Data records
* * *

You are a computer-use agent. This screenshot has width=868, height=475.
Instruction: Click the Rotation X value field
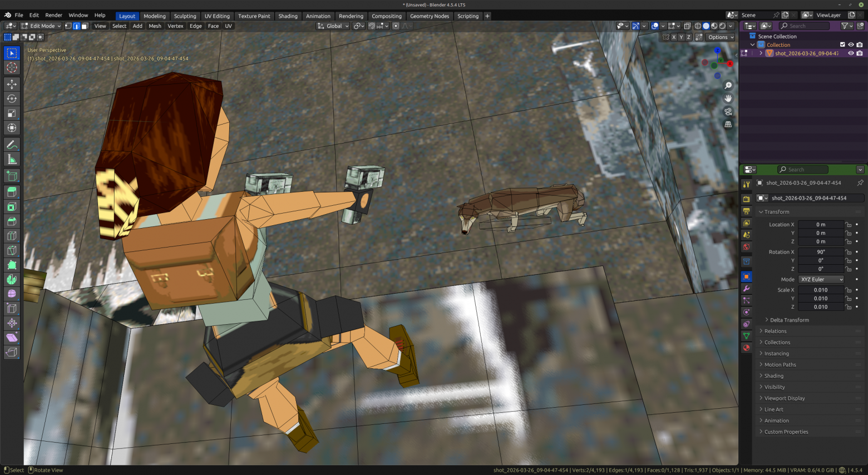(821, 252)

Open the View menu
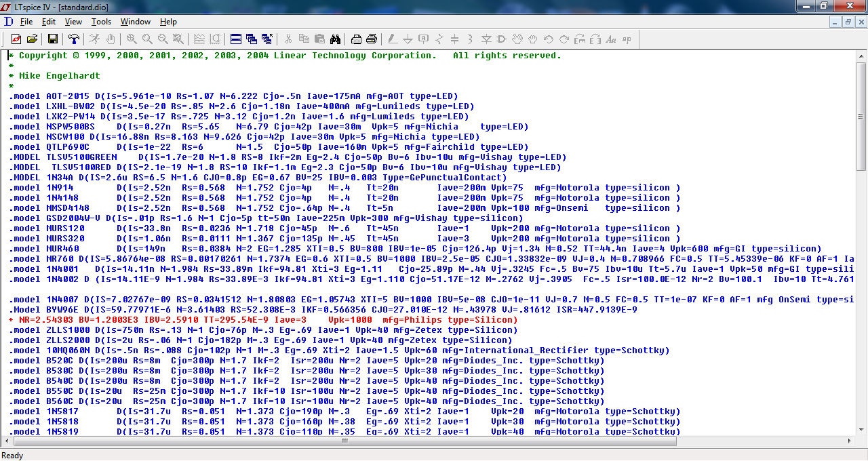point(73,22)
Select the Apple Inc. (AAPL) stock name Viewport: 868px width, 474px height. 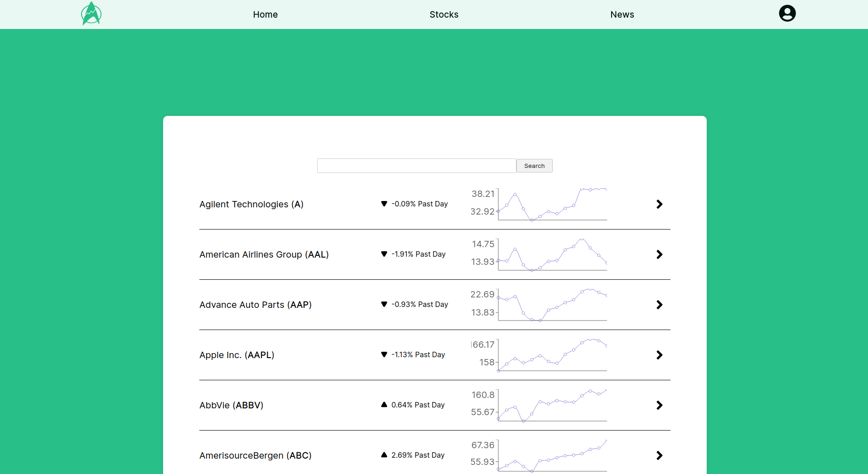[237, 355]
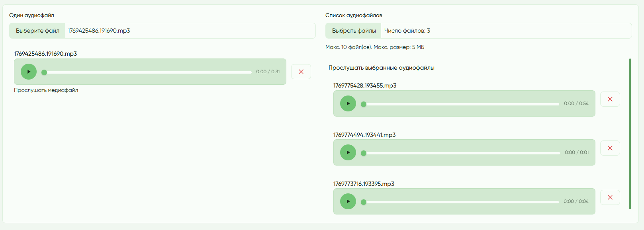Delete 1769775428.193455.mp3 from the list

point(610,99)
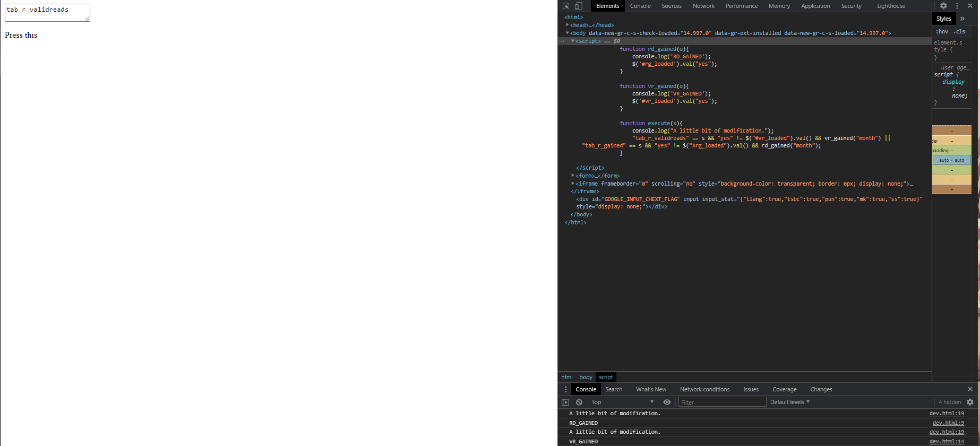This screenshot has width=980, height=446.
Task: Expand the head element node
Action: click(x=568, y=25)
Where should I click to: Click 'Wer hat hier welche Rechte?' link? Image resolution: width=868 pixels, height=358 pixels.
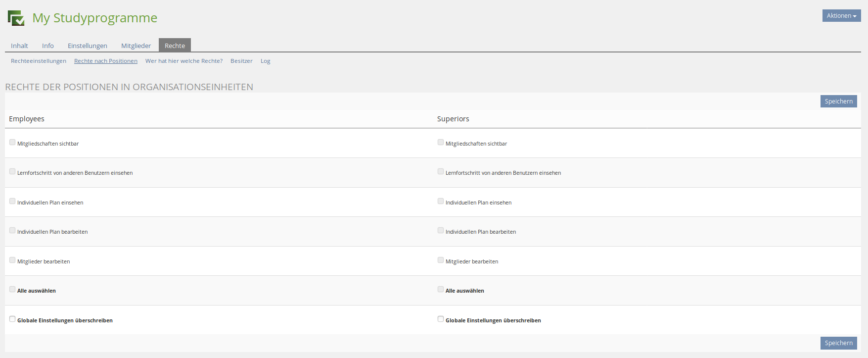[183, 61]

* * *

Give again, word for word, each line from the one holding "Where should I" through the end of the entries, and leave out any picture.

◆ Answer
Where should I click to: Click 'Wer hat hier welche Rechte?' link? Image resolution: width=868 pixels, height=358 pixels.
[183, 61]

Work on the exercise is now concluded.